### SUPPLIED MATERIAL ###

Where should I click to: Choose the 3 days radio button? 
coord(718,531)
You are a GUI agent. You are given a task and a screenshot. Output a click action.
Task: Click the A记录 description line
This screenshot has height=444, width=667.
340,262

###

◆ INSTRUCTIONS FOR THE TASK ◆
Extract every line of the data above and copy each one verbatim, in its original order.

◆ SOLUTION TO THIS TASK ◆
Where should I click to: Choose the 3 days radio button? 
coord(718,531)
You are a GUI agent. You are given a task and a screenshot. Output a click action.
Task: Click the A记录 description line
This screenshot has height=444, width=667.
340,262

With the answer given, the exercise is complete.